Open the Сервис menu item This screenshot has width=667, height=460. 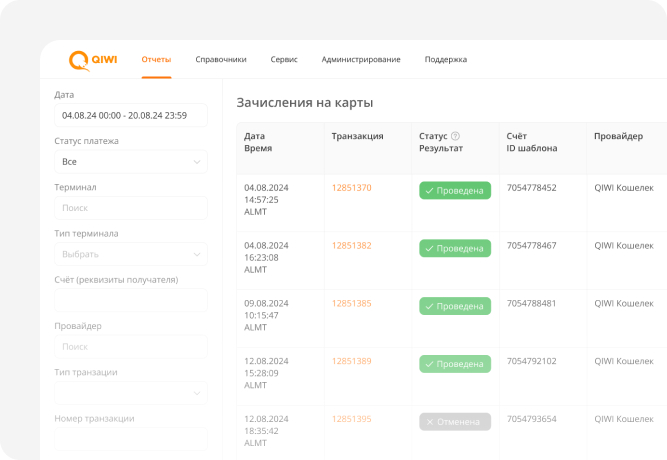284,60
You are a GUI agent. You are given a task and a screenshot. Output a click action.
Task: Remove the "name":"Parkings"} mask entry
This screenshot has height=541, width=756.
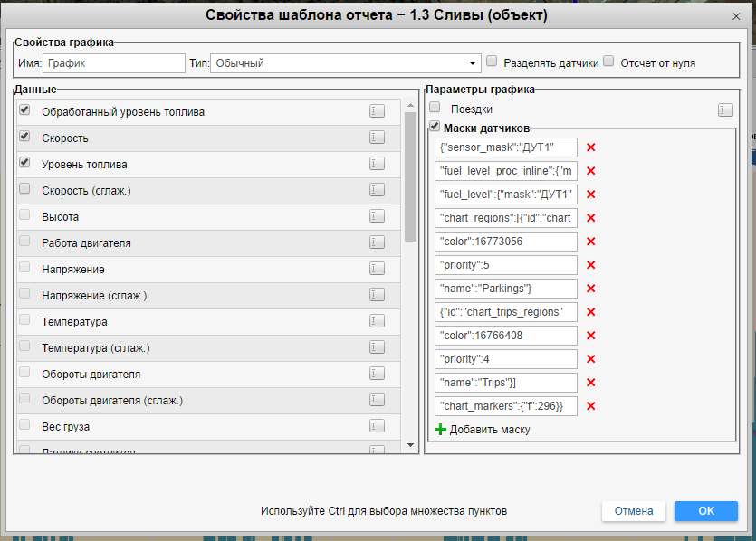pos(591,289)
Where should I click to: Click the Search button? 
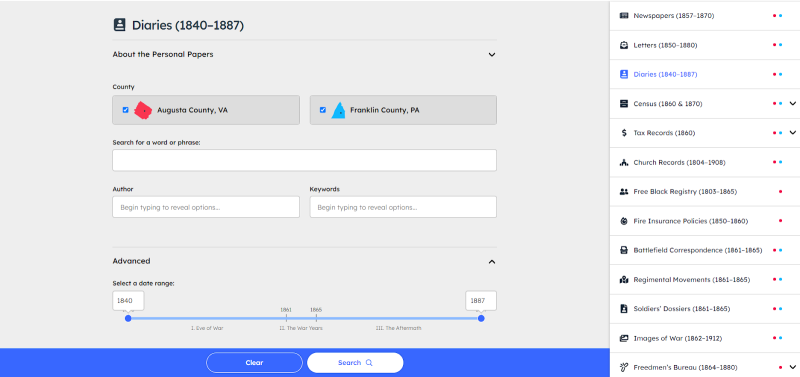pyautogui.click(x=355, y=363)
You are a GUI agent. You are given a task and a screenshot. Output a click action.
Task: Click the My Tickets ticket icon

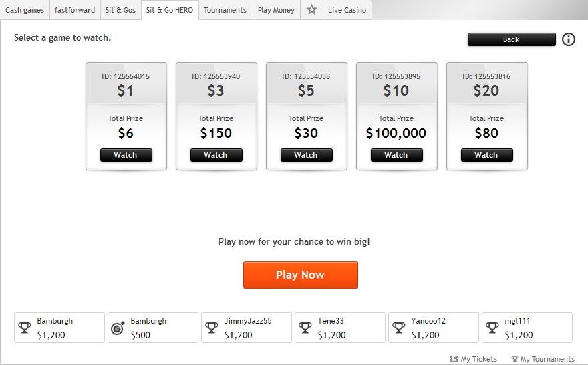[x=454, y=359]
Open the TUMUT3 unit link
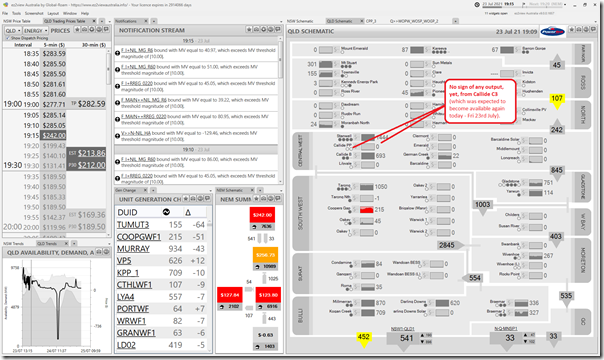This screenshot has width=604, height=360. (133, 225)
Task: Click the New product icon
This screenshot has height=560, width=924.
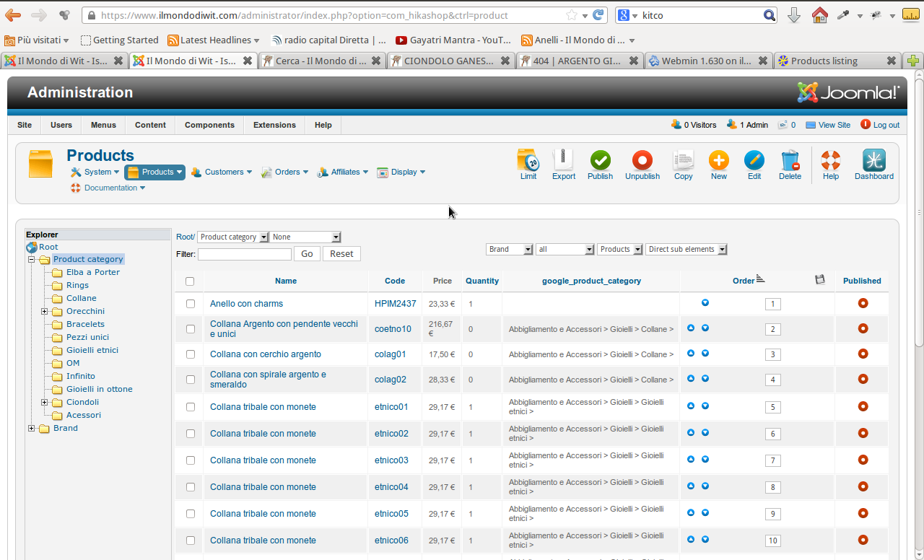Action: 718,161
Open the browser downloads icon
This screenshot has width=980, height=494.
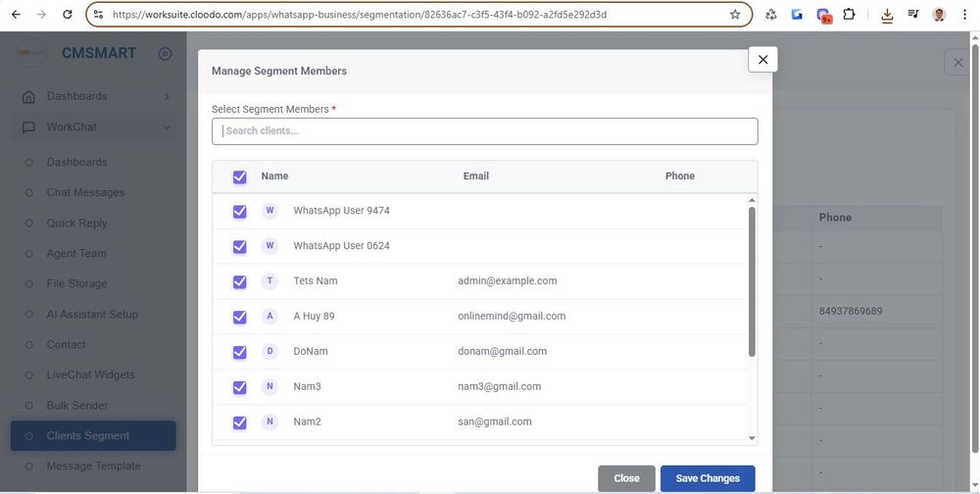pos(887,15)
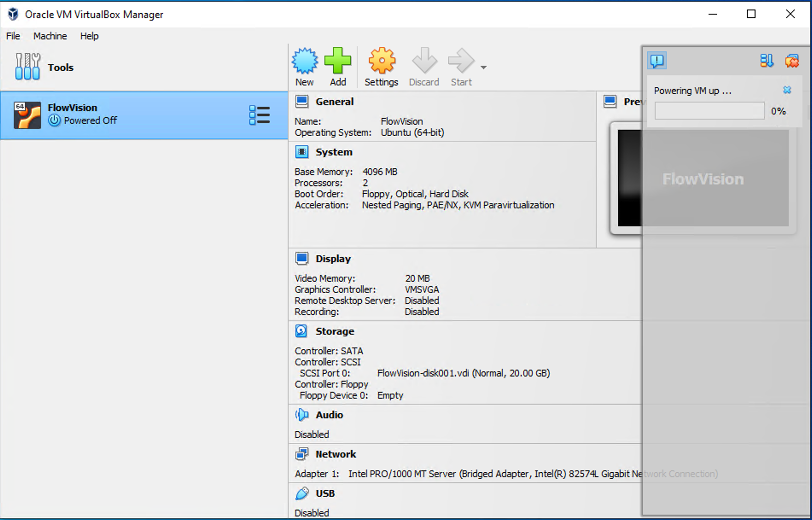
Task: Click the Audio speaker section icon
Action: 301,415
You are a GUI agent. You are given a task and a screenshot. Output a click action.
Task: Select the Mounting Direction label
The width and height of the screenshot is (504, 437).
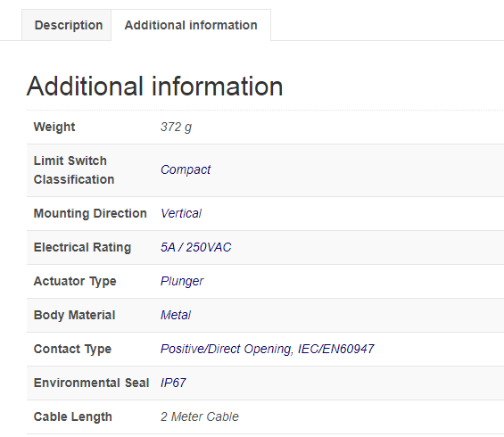[x=90, y=213]
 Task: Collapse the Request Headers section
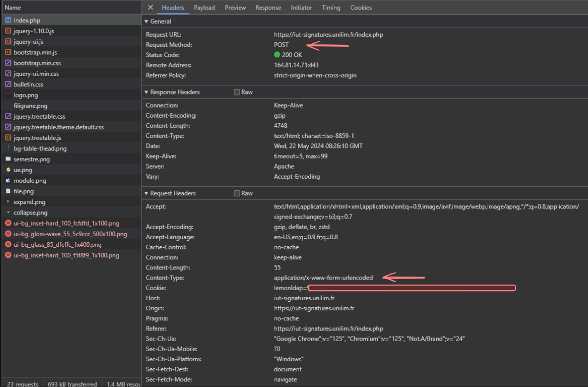pos(147,194)
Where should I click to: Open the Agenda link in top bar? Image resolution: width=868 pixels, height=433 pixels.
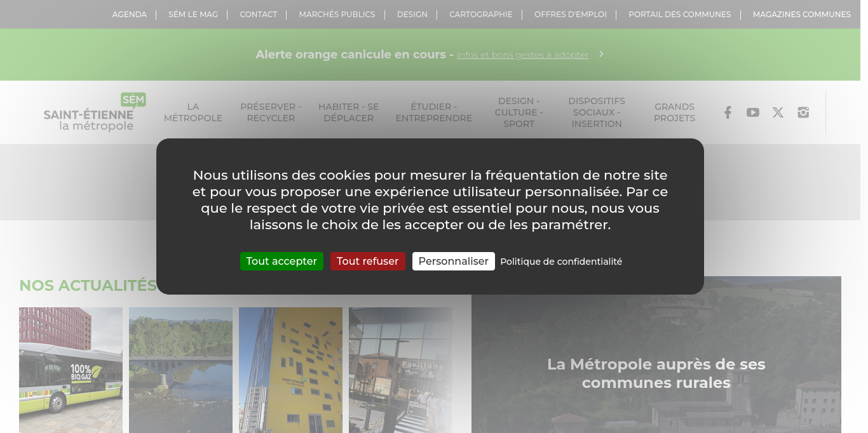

- - -

#### PROBLEM:
Both the line containing "Open the TUMUT3 unit link" and the last line of the listing above belong in the copy, along with every line between them; retype them exactly and omit the pictures.

#### ANSWER SPACE:
Open the TUMUT3 unit link
This screenshot has width=604, height=360. (133, 225)
Task: Click the New product icon
This screenshot has height=560, width=924.
Action: 718,161
Open the browser downloads icon
This screenshot has width=980, height=494.
pos(887,15)
Task: Click the Audio speaker section icon
Action: 301,415
You are a GUI agent. You are given a task and a screenshot. Output a click action.
Task: Select the Mounting Direction label
The width and height of the screenshot is (504, 437).
[x=90, y=213]
 Task: Collapse the Request Headers section
pos(147,194)
Where should I click to: Open the Agenda link in top bar? Image resolution: width=868 pixels, height=433 pixels.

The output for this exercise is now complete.